> [Brief] What this exercise requires is a verbatim reproduction of the data below.

Extracted data entries:
========================

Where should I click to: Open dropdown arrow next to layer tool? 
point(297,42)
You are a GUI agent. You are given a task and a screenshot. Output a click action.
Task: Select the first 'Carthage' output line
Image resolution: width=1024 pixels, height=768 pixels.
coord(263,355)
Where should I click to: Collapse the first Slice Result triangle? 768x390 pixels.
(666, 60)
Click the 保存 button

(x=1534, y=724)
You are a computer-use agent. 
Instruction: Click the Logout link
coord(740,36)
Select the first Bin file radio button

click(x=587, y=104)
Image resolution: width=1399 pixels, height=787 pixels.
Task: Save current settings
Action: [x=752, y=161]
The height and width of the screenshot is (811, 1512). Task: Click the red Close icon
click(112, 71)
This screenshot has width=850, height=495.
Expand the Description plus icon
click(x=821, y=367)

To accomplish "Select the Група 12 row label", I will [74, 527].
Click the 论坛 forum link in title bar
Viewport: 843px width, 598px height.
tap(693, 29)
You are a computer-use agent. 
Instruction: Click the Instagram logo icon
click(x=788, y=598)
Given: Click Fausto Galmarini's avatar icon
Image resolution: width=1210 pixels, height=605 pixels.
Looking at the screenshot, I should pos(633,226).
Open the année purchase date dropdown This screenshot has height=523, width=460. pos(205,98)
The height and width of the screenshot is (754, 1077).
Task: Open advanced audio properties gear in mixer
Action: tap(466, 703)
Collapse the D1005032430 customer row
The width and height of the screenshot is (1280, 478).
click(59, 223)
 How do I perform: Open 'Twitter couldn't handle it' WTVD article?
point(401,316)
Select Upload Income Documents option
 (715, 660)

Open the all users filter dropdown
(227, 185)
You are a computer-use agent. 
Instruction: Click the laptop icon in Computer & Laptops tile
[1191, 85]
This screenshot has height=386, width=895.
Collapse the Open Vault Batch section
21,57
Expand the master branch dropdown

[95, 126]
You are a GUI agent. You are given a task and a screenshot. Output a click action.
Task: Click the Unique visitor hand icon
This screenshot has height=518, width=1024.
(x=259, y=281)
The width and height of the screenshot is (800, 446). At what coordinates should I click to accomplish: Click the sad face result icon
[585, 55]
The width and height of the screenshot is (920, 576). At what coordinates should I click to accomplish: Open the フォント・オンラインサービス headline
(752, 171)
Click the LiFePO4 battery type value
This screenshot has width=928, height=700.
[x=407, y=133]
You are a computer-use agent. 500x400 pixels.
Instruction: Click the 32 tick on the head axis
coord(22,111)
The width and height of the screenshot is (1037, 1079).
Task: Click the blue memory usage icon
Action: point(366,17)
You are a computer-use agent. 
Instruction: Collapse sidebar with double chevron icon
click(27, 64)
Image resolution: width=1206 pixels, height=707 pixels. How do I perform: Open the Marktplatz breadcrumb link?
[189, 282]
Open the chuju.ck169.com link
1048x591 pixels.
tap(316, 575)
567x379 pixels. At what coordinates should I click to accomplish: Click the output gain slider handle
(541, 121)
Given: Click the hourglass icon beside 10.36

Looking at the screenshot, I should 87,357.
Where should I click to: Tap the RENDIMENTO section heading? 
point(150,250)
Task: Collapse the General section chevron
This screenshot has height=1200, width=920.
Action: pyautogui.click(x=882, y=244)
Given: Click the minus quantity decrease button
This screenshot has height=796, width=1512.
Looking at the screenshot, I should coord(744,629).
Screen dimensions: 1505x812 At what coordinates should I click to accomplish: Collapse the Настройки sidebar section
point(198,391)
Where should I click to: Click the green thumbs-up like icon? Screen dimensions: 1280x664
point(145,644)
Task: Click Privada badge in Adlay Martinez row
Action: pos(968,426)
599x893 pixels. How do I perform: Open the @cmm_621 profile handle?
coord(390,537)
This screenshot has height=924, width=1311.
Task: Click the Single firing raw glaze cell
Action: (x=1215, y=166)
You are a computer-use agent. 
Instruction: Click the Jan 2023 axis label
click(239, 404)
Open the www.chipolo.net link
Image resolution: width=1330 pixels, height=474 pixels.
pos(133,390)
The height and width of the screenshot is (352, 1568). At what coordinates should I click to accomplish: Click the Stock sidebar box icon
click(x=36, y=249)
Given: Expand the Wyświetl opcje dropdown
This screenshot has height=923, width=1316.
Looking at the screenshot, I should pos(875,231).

========================

> [Answer space]
Where should I click to: Open dropdown arrow next to layer tool? 
point(297,42)
You are a GUI agent. You are given a task and a screenshot. Output a click action.
Task: Select the first 'Carthage' output line
Image resolution: width=1024 pixels, height=768 pixels.
coord(263,355)
Where should I click to: Collapse the first Slice Result triangle? 768x390 pixels.
(666, 60)
Click the 保存 button

(x=1534, y=724)
You are a computer-use agent. 
Instruction: Click the Logout link
coord(740,36)
Select the first Bin file radio button

click(x=587, y=104)
Image resolution: width=1399 pixels, height=787 pixels.
Task: Save current settings
Action: [x=752, y=161]
The height and width of the screenshot is (811, 1512). Task: Click the red Close icon
click(112, 71)
This screenshot has width=850, height=495.
Expand the Description plus icon
click(x=821, y=367)

To accomplish "Select the Група 12 row label", I will [74, 527].
Click the 论坛 forum link in title bar
Viewport: 843px width, 598px height.
tap(693, 29)
You are a computer-use agent. 
Instruction: Click the Instagram logo icon
click(x=788, y=598)
Given: Click Fausto Galmarini's avatar icon
Image resolution: width=1210 pixels, height=605 pixels.
Looking at the screenshot, I should pos(633,226).
Open the année purchase date dropdown This screenshot has height=523, width=460. pos(205,98)
The height and width of the screenshot is (754, 1077).
Task: Open advanced audio properties gear in mixer
Action: tap(466, 703)
Collapse the D1005032430 customer row
The width and height of the screenshot is (1280, 478).
click(59, 223)
 How do I perform: Open 'Twitter couldn't handle it' WTVD article?
point(401,316)
Select Upload Income Documents option
 (715, 660)

Open the all users filter dropdown
(227, 185)
You are a computer-use agent. 
Instruction: Click the laptop icon in Computer & Laptops tile
[1191, 85]
This screenshot has height=386, width=895.
Collapse the Open Vault Batch section
21,57
Expand the master branch dropdown

[95, 126]
You are a GUI agent. You are given a task and a screenshot. Output a click action.
Task: Click the Unique visitor hand icon
This screenshot has height=518, width=1024.
(x=259, y=281)
The width and height of the screenshot is (800, 446). At what coordinates should I click to accomplish: Click the sad face result icon
[585, 55]
The width and height of the screenshot is (920, 576). At what coordinates should I click to accomplish: Open the フォント・オンラインサービス headline
(752, 171)
Click the LiFePO4 battery type value
This screenshot has width=928, height=700.
[x=407, y=133]
You are a computer-use agent. 500x400 pixels.
Instruction: Click the 32 tick on the head axis
coord(22,111)
The width and height of the screenshot is (1037, 1079).
Task: Click the blue memory usage icon
Action: point(366,17)
You are a computer-use agent. 
Instruction: Collapse sidebar with double chevron icon
click(27, 64)
Image resolution: width=1206 pixels, height=707 pixels. How do I perform: Open the Marktplatz breadcrumb link?
[189, 282]
Open the chuju.ck169.com link
1048x591 pixels.
tap(316, 575)
567x379 pixels. At what coordinates should I click to accomplish: Click the output gain slider handle
(541, 121)
Given: Click the hourglass icon beside 10.36

Looking at the screenshot, I should 87,357.
Where should I click to: Tap the RENDIMENTO section heading? 
point(150,250)
Task: Collapse the General section chevron
This screenshot has height=1200, width=920.
Action: pyautogui.click(x=882, y=244)
Given: Click the minus quantity decrease button
This screenshot has height=796, width=1512.
Looking at the screenshot, I should coord(744,629).
Screen dimensions: 1505x812 At what coordinates should I click to accomplish: Collapse the Настройки sidebar section
point(198,391)
Where should I click to: Click the green thumbs-up like icon? Screen dimensions: 1280x664
point(145,644)
Task: Click Privada badge in Adlay Martinez row
Action: pos(968,426)
599x893 pixels. How do I perform: Open the @cmm_621 profile handle?
coord(390,537)
This screenshot has height=924, width=1311.
Task: Click the Single firing raw glaze cell
Action: (x=1215, y=166)
You are a computer-use agent. 
Instruction: Click the Jan 2023 axis label
click(239, 404)
Open the www.chipolo.net link
Image resolution: width=1330 pixels, height=474 pixels.
pos(133,390)
The height and width of the screenshot is (352, 1568). At what coordinates should I click to accomplish: Click the Stock sidebar box icon
click(x=36, y=249)
Given: Expand the Wyświetl opcje dropdown
This screenshot has height=923, width=1316.
Looking at the screenshot, I should pos(875,231).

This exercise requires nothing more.